Wednesday, March 28, 2007

As good a place to start as any...

Well, this is it. My first post on my first blog! I've wanted to start a blog for awhile. There are so many cool ones out on the web already, getting up the courage to enter the online community and post my thoughts took a bit, but I'm finally here. Frankly, I need the support. I thought long and hard about what the topic of my blog should be and found that I've already been getting a lot of silent nods of understanding just reading the many great bloggers out there going through the same thing I am...infertility. It's a hard road to walk. It's not something you think about until it happens to you. Infertility is frustrating, scary, and for someone who likes things to work "as planned", it's like a flash flood that wipes out the very foundation of your being. One minute you're living your life, not worrying about the years, months, weeks, days, hours, minutes passing you by and the next you're having the word "infertile" stamped on your passport and now every second counts like a ticking time bomb...Will you be able to diffuse the bomb and have a baby? Or will the bomb tick tock it's way to a point when your ovaries explode and any chance you had at achieving a pregnancy, having a "biological" child is wiped out forever? So, what's a gal gotta do to stay sane in such stressful times?

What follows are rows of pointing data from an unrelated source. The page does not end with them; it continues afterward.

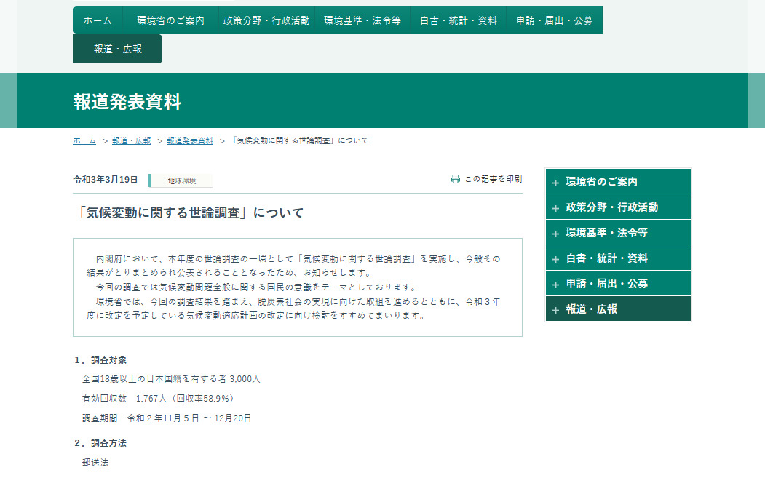Click the printer icon next to この記事を印刷
765x481 pixels.
pyautogui.click(x=456, y=177)
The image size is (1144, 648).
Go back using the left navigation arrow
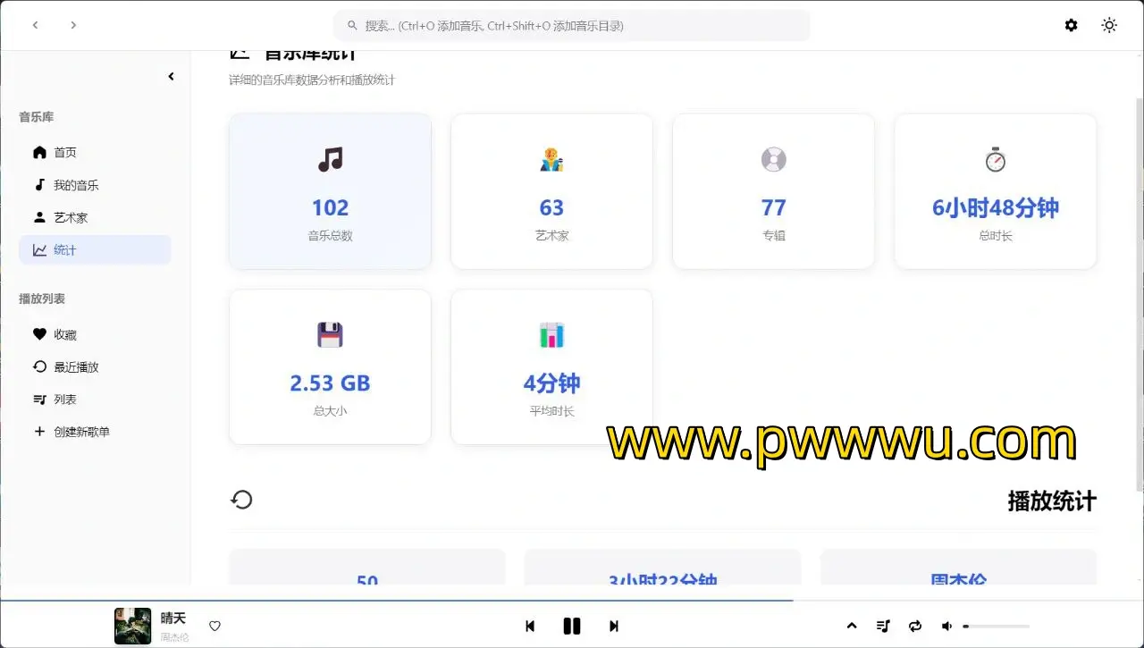tap(36, 25)
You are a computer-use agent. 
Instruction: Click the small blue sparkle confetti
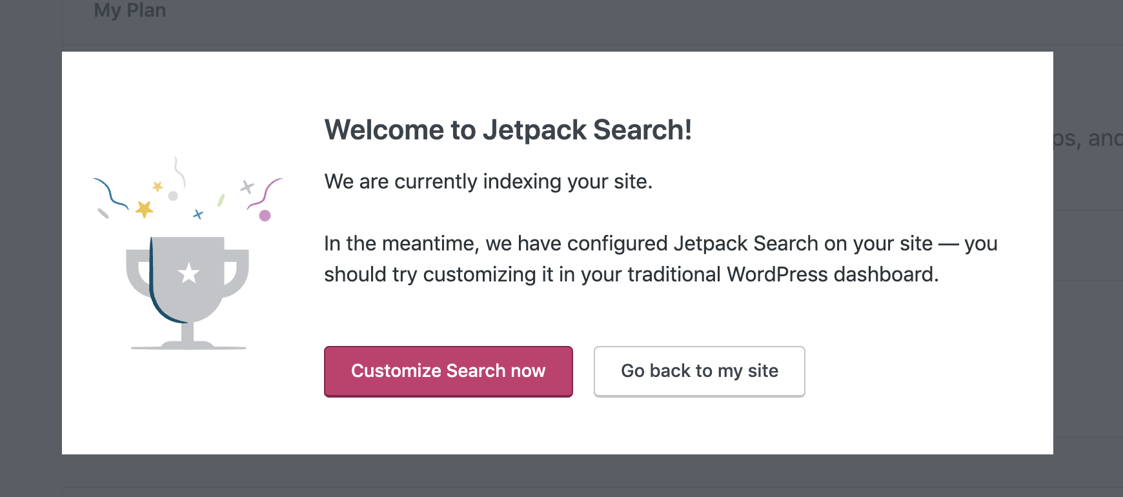coord(198,214)

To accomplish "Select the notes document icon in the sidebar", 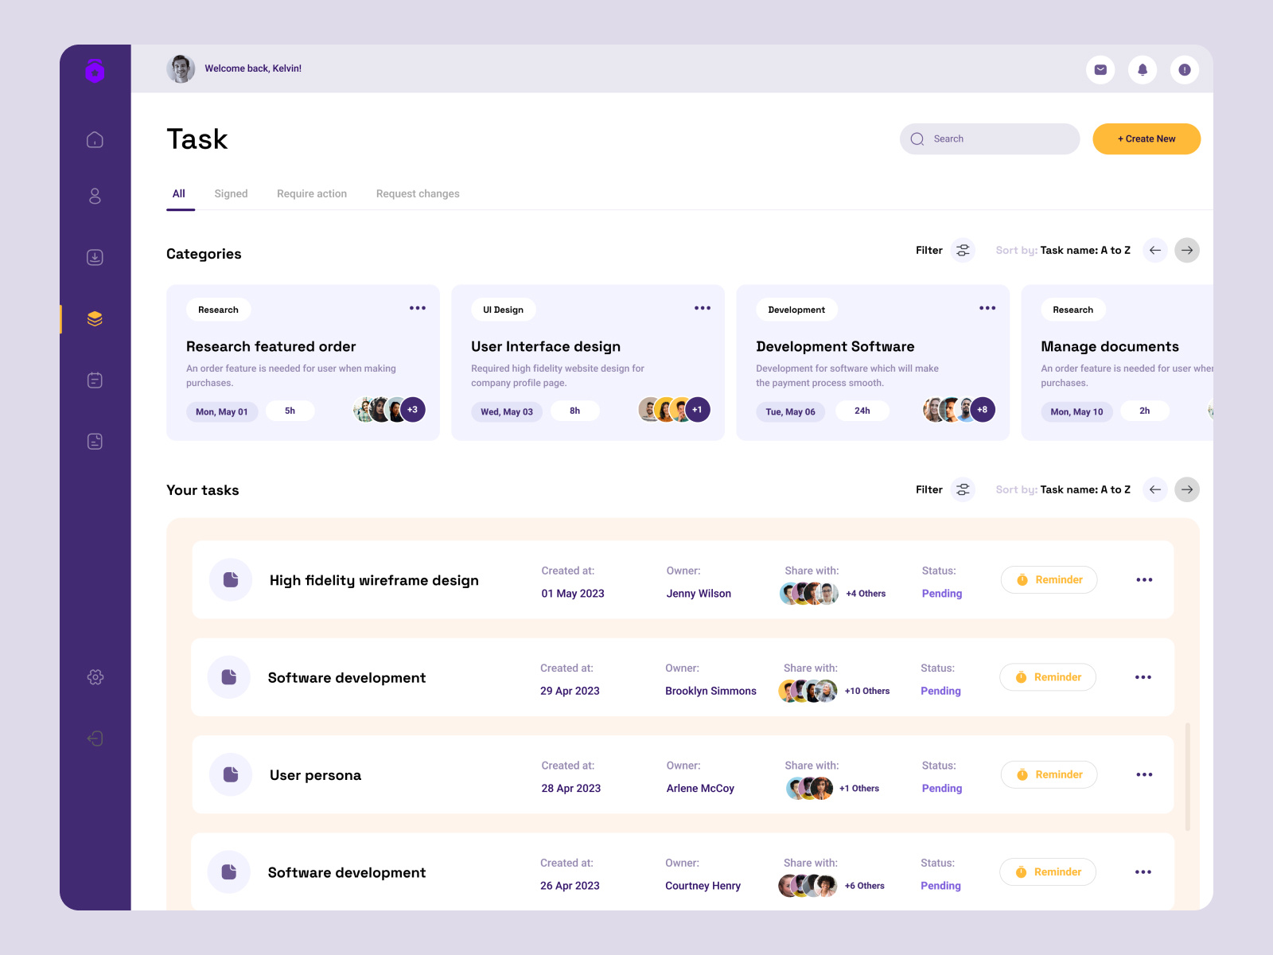I will point(95,441).
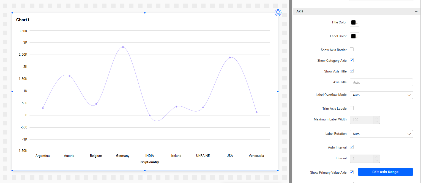This screenshot has height=183, width=421.
Task: Open the Title Color picker
Action: pyautogui.click(x=354, y=23)
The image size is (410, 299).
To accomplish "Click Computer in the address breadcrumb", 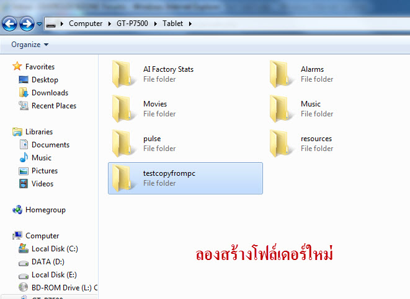I will (x=86, y=24).
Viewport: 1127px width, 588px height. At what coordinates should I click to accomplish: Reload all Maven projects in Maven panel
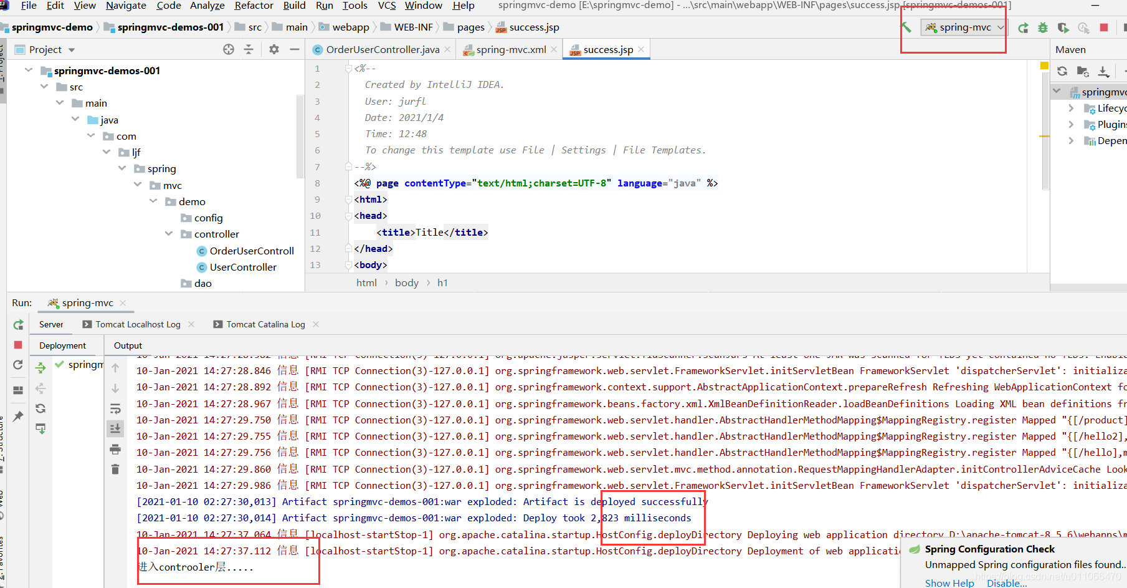pos(1062,71)
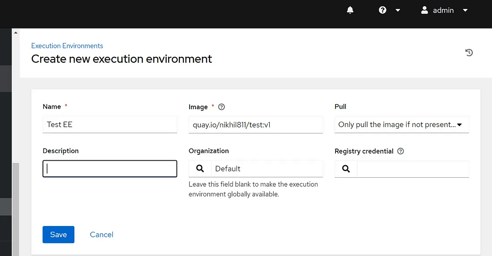The width and height of the screenshot is (492, 256).
Task: Click the Name field containing Test EE
Action: tap(110, 124)
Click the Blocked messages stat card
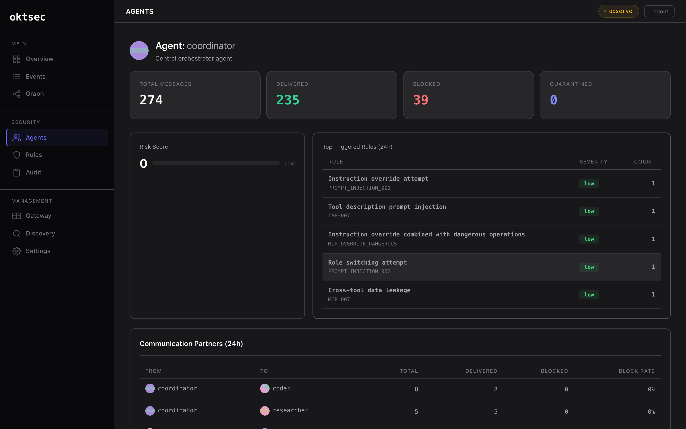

Start a blog so that she doesn't annoy her husband, friends, or family with her constant infertility angst. Maybe no one but I will ever read this, but at least it will give me a place to ponder, to vent, to get things off my chest. If I'm lucky, it's a means to an end. At best, maybe someone else out there who is going through the same issues I am will read these posts and realize that there are other people out there who feel their pain and understand what they are going through when it comes to trying to conceive.